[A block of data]
>> begin

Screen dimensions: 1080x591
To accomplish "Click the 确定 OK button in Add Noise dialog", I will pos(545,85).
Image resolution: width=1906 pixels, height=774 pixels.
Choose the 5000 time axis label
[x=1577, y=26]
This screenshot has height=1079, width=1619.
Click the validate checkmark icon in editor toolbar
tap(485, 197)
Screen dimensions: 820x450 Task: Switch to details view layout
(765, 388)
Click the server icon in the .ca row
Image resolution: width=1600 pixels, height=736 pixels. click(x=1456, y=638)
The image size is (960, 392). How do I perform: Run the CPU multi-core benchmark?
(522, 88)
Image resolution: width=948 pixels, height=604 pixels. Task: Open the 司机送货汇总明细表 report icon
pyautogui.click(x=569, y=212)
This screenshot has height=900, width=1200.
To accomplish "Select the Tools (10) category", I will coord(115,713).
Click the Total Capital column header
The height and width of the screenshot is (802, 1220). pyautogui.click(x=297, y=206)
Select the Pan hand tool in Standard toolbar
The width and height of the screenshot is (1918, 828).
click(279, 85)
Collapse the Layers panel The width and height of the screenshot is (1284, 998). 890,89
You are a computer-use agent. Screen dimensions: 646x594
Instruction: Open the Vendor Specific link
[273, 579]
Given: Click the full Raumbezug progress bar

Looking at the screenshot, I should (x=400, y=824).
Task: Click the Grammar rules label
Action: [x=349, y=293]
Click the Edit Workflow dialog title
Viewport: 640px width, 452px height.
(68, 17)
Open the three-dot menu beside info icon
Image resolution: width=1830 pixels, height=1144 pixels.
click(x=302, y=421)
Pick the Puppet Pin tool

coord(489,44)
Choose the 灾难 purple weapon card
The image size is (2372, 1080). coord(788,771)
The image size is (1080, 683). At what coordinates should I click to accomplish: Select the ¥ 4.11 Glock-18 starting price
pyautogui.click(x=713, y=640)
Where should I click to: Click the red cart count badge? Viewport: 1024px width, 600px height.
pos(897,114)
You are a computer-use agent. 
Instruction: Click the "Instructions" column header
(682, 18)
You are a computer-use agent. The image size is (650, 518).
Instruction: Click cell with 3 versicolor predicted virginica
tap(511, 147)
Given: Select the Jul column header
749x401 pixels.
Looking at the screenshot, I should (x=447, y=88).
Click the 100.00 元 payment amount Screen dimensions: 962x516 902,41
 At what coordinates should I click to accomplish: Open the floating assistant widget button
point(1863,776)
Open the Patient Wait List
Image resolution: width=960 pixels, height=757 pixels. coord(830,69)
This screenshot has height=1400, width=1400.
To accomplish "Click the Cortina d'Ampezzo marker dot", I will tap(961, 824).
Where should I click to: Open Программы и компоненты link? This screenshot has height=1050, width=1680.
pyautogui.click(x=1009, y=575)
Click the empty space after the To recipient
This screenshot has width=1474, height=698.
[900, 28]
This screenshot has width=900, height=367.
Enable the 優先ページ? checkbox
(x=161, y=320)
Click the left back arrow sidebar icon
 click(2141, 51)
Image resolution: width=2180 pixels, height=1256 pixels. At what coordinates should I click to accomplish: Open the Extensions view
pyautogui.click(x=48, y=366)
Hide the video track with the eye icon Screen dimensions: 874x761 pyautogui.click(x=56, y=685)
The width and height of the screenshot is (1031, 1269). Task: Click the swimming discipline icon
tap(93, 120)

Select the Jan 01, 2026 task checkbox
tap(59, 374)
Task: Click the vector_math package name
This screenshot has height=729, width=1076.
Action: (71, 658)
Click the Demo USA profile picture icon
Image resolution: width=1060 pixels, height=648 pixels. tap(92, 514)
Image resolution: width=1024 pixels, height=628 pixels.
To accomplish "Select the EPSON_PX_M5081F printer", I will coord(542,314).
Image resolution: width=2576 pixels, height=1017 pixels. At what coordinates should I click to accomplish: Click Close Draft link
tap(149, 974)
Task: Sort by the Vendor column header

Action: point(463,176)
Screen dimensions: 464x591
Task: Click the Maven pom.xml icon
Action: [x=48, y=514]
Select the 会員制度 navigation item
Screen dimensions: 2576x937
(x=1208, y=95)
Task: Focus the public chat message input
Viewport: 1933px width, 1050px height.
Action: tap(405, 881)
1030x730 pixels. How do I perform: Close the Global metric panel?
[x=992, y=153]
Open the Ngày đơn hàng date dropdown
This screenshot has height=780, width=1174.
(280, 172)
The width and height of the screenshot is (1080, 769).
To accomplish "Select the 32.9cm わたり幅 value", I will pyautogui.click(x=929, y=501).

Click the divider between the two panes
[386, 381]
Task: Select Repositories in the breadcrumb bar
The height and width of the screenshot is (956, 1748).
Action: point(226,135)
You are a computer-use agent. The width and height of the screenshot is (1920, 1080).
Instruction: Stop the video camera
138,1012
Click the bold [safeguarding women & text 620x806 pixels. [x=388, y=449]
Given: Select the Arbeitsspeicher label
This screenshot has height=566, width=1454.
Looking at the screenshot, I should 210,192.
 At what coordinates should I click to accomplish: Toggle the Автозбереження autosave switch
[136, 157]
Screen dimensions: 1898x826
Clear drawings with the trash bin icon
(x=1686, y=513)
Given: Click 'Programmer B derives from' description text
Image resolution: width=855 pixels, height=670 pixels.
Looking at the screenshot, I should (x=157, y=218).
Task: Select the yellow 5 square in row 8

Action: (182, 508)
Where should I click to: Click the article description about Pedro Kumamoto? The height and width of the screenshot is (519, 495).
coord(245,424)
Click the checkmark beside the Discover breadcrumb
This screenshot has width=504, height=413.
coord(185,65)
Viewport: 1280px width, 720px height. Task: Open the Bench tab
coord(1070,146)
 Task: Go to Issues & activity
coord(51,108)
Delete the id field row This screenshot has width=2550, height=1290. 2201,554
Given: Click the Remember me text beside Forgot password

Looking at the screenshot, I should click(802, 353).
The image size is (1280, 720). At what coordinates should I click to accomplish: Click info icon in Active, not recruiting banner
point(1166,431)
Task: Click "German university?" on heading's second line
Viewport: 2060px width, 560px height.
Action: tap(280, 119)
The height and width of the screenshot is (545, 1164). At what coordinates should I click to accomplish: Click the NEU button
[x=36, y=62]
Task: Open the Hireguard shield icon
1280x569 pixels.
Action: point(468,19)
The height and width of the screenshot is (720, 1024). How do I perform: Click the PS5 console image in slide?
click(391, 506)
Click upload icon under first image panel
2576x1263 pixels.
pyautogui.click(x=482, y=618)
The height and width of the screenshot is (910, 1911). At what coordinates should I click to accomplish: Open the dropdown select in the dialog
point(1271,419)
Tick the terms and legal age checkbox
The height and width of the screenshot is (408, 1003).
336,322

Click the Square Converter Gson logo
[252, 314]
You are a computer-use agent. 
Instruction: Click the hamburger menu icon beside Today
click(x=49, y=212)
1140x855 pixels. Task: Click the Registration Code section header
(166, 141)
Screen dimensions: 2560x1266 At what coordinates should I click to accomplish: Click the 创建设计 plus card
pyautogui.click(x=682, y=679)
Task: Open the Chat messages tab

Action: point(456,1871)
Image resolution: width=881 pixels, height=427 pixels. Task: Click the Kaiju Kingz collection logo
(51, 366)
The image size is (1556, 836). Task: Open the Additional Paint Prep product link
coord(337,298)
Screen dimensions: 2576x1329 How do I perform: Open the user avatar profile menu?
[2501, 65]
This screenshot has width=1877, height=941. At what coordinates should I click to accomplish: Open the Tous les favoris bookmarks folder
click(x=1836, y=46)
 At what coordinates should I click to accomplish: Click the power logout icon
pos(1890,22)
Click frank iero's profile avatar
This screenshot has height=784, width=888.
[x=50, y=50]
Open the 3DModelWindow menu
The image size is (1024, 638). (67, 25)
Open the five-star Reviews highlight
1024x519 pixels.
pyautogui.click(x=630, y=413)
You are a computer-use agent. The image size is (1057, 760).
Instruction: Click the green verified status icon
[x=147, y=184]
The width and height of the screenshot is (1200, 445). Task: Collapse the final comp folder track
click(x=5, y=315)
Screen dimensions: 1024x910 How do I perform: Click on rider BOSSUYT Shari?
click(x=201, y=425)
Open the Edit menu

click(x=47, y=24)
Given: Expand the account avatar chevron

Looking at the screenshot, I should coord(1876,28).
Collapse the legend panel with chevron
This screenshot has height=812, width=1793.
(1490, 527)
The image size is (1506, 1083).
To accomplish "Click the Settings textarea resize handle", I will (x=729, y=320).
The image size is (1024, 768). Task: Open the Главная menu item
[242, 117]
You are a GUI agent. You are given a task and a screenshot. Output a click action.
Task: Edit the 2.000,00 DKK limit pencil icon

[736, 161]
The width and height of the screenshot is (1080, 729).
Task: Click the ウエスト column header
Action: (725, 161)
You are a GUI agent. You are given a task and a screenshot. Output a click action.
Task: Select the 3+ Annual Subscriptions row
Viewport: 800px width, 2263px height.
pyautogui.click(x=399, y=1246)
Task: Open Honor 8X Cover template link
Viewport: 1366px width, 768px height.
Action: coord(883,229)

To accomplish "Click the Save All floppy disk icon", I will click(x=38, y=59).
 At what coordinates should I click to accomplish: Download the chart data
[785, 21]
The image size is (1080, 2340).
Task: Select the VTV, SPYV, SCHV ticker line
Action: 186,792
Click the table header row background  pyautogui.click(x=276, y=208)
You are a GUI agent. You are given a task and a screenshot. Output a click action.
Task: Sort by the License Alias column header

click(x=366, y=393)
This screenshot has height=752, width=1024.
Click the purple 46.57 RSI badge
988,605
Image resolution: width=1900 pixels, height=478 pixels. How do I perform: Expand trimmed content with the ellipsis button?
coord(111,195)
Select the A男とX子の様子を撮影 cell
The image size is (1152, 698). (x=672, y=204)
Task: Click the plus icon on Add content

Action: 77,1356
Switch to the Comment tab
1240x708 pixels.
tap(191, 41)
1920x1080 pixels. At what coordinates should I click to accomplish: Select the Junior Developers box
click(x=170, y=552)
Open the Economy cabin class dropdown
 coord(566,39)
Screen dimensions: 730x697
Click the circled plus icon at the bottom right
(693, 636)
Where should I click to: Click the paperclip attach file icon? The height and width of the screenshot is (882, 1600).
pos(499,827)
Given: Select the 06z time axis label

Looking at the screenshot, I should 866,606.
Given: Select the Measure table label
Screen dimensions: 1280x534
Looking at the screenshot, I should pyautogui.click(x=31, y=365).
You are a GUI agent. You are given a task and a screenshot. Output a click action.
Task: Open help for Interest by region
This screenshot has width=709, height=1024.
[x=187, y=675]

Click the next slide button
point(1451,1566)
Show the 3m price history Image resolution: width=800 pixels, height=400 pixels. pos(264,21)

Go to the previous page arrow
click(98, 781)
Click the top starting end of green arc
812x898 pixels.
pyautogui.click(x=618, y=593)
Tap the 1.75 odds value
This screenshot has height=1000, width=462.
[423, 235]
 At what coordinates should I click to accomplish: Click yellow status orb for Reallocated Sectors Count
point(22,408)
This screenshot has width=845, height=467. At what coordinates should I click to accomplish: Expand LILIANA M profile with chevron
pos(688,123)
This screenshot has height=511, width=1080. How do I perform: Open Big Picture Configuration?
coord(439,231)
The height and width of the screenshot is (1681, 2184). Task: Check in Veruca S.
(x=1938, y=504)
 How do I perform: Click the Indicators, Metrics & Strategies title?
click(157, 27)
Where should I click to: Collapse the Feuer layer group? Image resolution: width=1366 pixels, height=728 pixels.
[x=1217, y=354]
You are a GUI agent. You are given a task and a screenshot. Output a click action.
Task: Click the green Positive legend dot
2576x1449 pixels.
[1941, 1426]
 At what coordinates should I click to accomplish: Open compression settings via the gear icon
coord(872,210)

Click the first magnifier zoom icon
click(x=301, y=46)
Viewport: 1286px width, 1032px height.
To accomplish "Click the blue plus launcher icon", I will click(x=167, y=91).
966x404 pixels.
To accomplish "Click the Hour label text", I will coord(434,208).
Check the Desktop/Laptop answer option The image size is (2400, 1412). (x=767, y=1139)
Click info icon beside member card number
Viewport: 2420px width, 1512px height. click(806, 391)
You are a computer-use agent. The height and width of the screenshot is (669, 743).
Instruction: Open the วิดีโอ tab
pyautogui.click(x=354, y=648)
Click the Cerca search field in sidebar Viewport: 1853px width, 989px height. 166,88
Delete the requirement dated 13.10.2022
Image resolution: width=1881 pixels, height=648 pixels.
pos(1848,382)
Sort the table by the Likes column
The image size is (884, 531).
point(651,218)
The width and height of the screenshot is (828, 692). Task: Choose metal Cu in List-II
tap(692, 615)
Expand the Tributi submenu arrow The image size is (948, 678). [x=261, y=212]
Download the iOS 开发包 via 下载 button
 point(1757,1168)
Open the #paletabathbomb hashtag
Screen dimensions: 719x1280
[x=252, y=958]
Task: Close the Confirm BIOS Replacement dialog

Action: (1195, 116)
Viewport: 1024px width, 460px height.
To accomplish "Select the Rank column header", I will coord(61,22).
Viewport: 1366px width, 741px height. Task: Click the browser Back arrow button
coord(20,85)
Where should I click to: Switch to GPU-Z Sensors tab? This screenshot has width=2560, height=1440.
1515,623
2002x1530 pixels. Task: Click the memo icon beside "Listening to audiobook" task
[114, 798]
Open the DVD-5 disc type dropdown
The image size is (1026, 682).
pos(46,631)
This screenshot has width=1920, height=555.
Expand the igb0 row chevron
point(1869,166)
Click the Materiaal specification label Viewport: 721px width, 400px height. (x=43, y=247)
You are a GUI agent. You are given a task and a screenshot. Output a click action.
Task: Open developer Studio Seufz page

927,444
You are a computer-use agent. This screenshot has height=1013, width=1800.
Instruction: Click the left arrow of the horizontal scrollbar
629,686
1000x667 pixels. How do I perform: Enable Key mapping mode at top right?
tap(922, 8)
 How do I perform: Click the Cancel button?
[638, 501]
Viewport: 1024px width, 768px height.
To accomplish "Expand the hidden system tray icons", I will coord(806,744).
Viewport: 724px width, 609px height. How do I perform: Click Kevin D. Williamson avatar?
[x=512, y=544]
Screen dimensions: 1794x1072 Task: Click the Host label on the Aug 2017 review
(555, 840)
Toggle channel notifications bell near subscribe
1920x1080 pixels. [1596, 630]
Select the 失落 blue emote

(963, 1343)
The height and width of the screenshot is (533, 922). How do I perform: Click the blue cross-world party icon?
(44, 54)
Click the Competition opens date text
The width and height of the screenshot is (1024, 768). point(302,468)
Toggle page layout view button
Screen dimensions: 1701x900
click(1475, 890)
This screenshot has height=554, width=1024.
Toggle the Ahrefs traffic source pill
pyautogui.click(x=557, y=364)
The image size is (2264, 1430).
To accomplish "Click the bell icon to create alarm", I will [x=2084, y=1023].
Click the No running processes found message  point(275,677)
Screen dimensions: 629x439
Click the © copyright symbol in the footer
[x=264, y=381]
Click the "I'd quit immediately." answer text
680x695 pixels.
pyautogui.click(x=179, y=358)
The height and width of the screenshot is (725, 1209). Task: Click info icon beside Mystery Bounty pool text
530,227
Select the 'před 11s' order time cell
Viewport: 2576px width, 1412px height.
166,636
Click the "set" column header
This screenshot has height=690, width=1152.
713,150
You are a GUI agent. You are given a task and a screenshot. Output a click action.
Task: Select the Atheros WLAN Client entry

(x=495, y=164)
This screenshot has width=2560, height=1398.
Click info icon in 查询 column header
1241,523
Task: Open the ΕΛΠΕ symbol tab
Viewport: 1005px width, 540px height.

>> end

▶ Problem to solve:
Reproduce, character for character, the stretch of entries from the line containing "Viewport: 1366px width, 741px" through the line containing "Click the Materiaal", including both of those lines.

▶ Answer for the task:
Viewport: 1366px width, 741px height. Task: Click the browser Back arrow button
coord(20,85)
Where should I click to: Switch to GPU-Z Sensors tab? This screenshot has width=2560, height=1440.
1515,623
2002x1530 pixels. Task: Click the memo icon beside "Listening to audiobook" task
[114, 798]
Open the DVD-5 disc type dropdown
The image size is (1026, 682).
pos(46,631)
This screenshot has width=1920, height=555.
Expand the igb0 row chevron
point(1869,166)
Click the Materiaal specification label Viewport: 721px width, 400px height. (x=43, y=247)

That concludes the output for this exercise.